Kwass o el arte combinatoria, de Diego Luis Sanromán (Palimpsesto 2.0) | por Juan Jiménez García

Diego Luis Sanromán | Kwass o el arte combinatoria

Y ahora qué cuento… Quiero decir: qué escribo sobre Kwass o el arte de la combinatoria, claro. Si pensamos que el libro de  Diego Luis Sanromán reivindica la ausencia de historia, el transmitir la sensación sin el aburrimiento de la transmisión (Valéry), los balbuceos, lo salvaje,… qué podemos contar, si en realidad se trata de que el lector sienta. Podemos ser testigos de nuestra experiencia, cosa que seguramente no interesará a nadie por puntual, o notarios de aquello que hemos querido encontrar, y ninguna cosa se acercará a aquello que está allí. Sí, hay raros libros que deberían ser inexplicados, por el simple motivo de que deben ser leídos para entender qué hay detrás de ellos.

Si Jan Švankmajer hablaba de un cine táctil, podríamos tal vez plantearnos otras aproximaciones a la literatura (arte táctil por excelencia en el que la obra siempre está entre nuestras manos). Primero lanzamos la historia por la borda. Todo ocurre, y desde ese momento, todo es historia, pero no hay que ponerlo fácil. Un asesino, un comisario, un puñado de personajes extraños, perdidos en su sexualidad (entre compleja y brutal), en un mundo que no debe ser nada interesante desde el momento que su autor prescinde de él. Los personajes flotan en un vacío y si nos imaginamos algo son lugares desiertos, carreteras que atraviesan esos lugares desiertos, espacios vacíos alrededor de los que solo hay más vacío.

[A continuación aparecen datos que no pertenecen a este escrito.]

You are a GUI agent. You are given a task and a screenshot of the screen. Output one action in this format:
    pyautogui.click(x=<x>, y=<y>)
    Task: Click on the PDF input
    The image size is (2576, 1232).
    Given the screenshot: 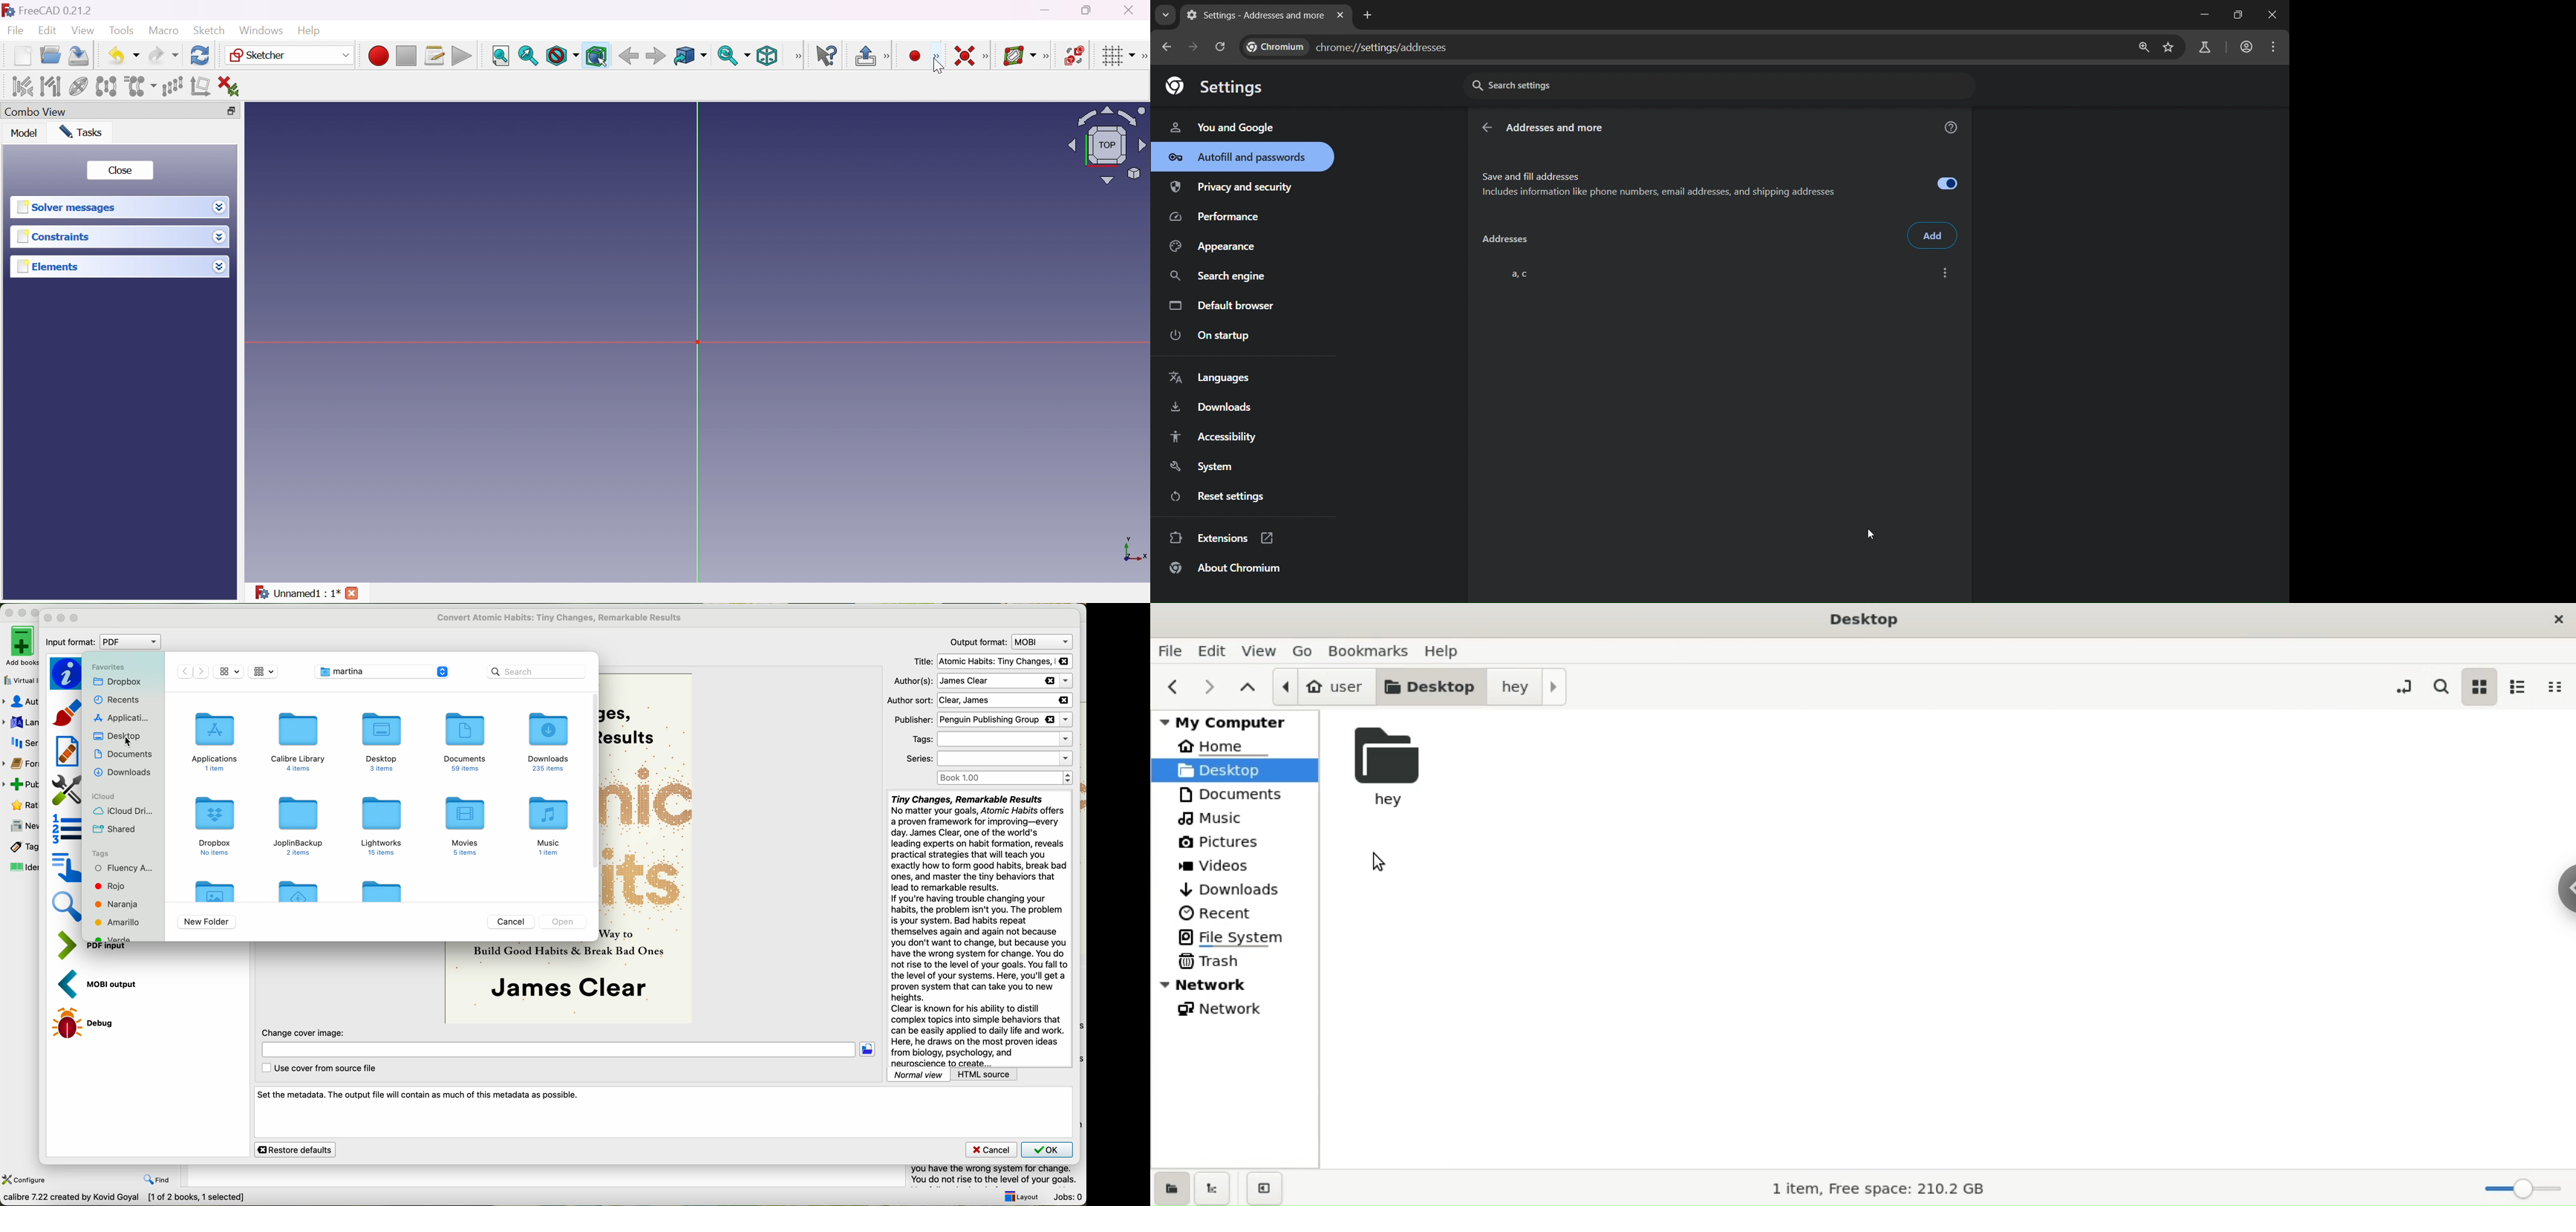 What is the action you would take?
    pyautogui.click(x=71, y=946)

El mundo de Kwass es un mundo inexistente pero habitado. Por Tom, el asesino, por Lady Blanche y sus marionetas, por Faón, hermafrodita, por… Tiene incluso un nombre: Notte/Napule. Podría haber sido creado por el Marqués de Sade. O al menos, él hubiera vivido gustosamente. No hay límites. Igual que no hay espacio. Entregados al sexo como arte combinatoria, cualquier cosa debe ser esperada. Si habría podido ser creado por el Divino Marqués, podría haber sido dibujado por Roland Topor. La monstruosidad, la desmesura, el instante desbordado, pero simple instante, la oscuridad, las tinieblas, la voracidad. La cocina caníbal se transmuta un sexo devorador, hambriento.

Hay algo de pánico. Hay algo del terror, algo del humor, algo de la simultaneidad. Diego Luis Sanromán no busca, encuentra. Como si cada uno de los múltiples, breves, capítulos fuera una puerta que se abre y nos enseña algo, una escena, la pieza de una maquinaria oxidada y abandonada en la que palpitan aún pulsiones que son como borbotones, borbotones de seres entregados a su placer, eternamente abiertos. Alejados de la historia, no se aburrirán nunca y tampoco nos aburriremos nosotros. Para eso también se necesita tiempo y el tiempo es otra de esas cosas que no existen ni en Notte/Napule ni en Kwass.

Punteado cada uno de esos capítulos-espacios-imágenes por una línea, unas líneas, hay uno de ellos que viene a decir que lo único que nos atrae en la literatura es lo salvaje y que el tedio solo trae la domesticación. Y habla de que en un libro verdaderamente bueno debe ser ferozmente natural y primitivo. Y también maravilloso y misterioso. Y algo de eso hay en este libro, de todos estas cosas. La búsqueda de un comisario, el crimen de un asesino, las marionetas serpenteantes, los placeres múltiples del andrógino son poca cosa, tan solo algo más. Algo más en un mundo descompuesto, sin referentes, sin referencias. Sin nada.